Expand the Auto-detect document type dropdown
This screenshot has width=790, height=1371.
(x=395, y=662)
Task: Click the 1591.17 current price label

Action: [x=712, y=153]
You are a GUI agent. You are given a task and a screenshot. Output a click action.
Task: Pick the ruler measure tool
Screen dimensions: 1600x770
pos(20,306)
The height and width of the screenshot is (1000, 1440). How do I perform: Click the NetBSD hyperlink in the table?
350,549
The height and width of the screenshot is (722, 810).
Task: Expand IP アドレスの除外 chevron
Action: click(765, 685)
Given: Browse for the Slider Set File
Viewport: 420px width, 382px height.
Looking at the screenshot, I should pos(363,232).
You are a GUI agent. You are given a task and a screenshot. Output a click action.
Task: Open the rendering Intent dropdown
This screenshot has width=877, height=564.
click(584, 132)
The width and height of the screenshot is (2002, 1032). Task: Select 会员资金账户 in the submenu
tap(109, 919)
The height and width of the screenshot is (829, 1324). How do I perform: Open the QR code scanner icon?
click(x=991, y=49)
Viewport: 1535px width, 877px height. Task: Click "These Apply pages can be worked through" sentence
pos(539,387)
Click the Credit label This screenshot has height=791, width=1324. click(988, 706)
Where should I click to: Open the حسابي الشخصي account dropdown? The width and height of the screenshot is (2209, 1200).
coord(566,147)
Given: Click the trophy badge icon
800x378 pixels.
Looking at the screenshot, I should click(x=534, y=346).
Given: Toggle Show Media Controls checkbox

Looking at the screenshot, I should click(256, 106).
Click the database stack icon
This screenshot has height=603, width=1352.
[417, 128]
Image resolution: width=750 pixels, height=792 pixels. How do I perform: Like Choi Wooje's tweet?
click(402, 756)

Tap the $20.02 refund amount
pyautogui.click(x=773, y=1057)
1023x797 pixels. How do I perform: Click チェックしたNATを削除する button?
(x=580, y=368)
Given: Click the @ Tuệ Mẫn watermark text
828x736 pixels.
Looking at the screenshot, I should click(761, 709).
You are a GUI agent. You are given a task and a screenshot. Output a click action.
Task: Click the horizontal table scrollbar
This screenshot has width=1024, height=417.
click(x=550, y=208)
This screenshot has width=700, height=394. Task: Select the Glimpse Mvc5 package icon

———

Word for word, please print every line from the beginning of the records to the line bearing "Task: Click the horizontal table scrollbar", counting both ends and stopping there.

Expand the Auto-detect document type dropdown
This screenshot has width=790, height=1371.
(x=395, y=662)
Task: Click the 1591.17 current price label

Action: [x=712, y=153]
You are a GUI agent. You are given a task and a screenshot. Output a click action.
Task: Pick the ruler measure tool
Screen dimensions: 1600x770
pos(20,306)
The height and width of the screenshot is (1000, 1440). How do I perform: Click the NetBSD hyperlink in the table?
350,549
The height and width of the screenshot is (722, 810).
Task: Expand IP アドレスの除外 chevron
Action: click(765, 685)
Given: Browse for the Slider Set File
Viewport: 420px width, 382px height.
Looking at the screenshot, I should pos(363,232).
You are a GUI agent. You are given a task and a screenshot. Output a click action.
Task: Open the rendering Intent dropdown
This screenshot has width=877, height=564.
click(584, 132)
The width and height of the screenshot is (2002, 1032). Task: Select 会员资金账户 in the submenu
tap(109, 919)
The height and width of the screenshot is (829, 1324). How do I perform: Open the QR code scanner icon?
click(x=991, y=49)
Viewport: 1535px width, 877px height. Task: Click "These Apply pages can be worked through" sentence
pos(539,387)
Click the Credit label This screenshot has height=791, width=1324. click(988, 706)
Where should I click to: Open the حسابي الشخصي account dropdown? The width and height of the screenshot is (2209, 1200).
coord(566,147)
Given: Click the trophy badge icon
800x378 pixels.
Looking at the screenshot, I should click(x=534, y=346).
Given: Toggle Show Media Controls checkbox

Looking at the screenshot, I should click(256, 106).
Click the database stack icon
This screenshot has height=603, width=1352.
[417, 128]
Image resolution: width=750 pixels, height=792 pixels. How do I perform: Like Choi Wooje's tweet?
click(402, 756)

Tap the $20.02 refund amount
pyautogui.click(x=773, y=1057)
1023x797 pixels. How do I perform: Click チェックしたNATを削除する button?
(x=580, y=368)
Given: Click the @ Tuệ Mẫn watermark text
828x736 pixels.
Looking at the screenshot, I should click(761, 709).
You are a GUI agent. You are given a task and a screenshot. Output a click action.
Task: Click the horizontal table scrollbar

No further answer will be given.